**Required actions**
(1) What four things does the alcohol licensing article below say must be determined when assessing amenity and good order? List them all.
(2) Rewrite the paragraph of the alcohol licensing article below that begins "The legal test (s 105(1)(h))" as a shorter version that keeps its main facts.
(3) Which Act sets out the criteria for assessing alcohol licence applications, according to the alcohol licensing article below?

**Reading text**
★ ★ ★ ★

In the alcohol licensing process, it is important to understand how a locality can impact alcohol licence applications. This article discusses how the “amenity and good order” of the locality is relevant in the licence application.

The Sale and Supply of Alcohol Act 2012 (Act) sets out the criteria for assessing alcohol licence applications. There are various matters that the decision-makers must take into account and one such matter is the “amenity and good order” of the locality. This article focuses on “amenity and good order” of the locality and its relevance in the application.

The legal test (s 105(1)(h)) requires a district licensing committee to form an opinion as to whether the amenity and good order of the locality “would be likely” to be reduced by “more than a minor extent” by the effects of the issue of the licence.

Essentially, this looks at whether the granting of an alcohol licence in a particular place would have a negative impact on the area. This can include consideration of issues such as noise and vandalism, and may also factor in the number of other licensed premises in the area.

It is therefore necessary to determine the extent of the locality, its character as a receiving environment, the likelihood of any potential adverse effects, and then finally, whether any likely effects reach the required threshold (more than minor).

Understanding definitions

“Locality” is not defined in the Act. However, it is generally accepted that locality will be that area of land that is likely to be affected by the operation of the licence.  How far “the locality” extends is a matter for factual determination in each case.

★ ★ ★ ★

**Data lines**
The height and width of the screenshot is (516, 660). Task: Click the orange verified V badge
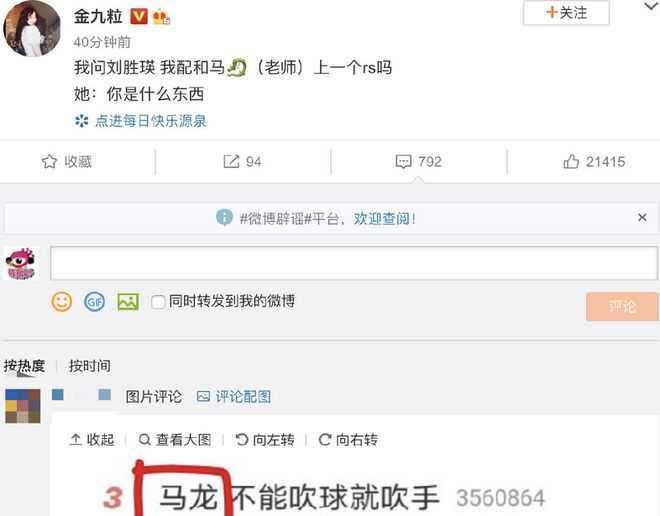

★ ★ ★ ★

**Solutions below**
(1)
- The extent of the locality
- Its character as a receiving environment
- The likelihood of any potential adverse effects
- Whether any likely effects reach the required threshold (more than minor)

(2) Under s 105(1)(h), a district licensing committee must decide whether issuing the licence would be likely to reduce the amenity and good order of the locality by more than a minor extent.

(3) The Sale and Supply of Alcohol Act 2012.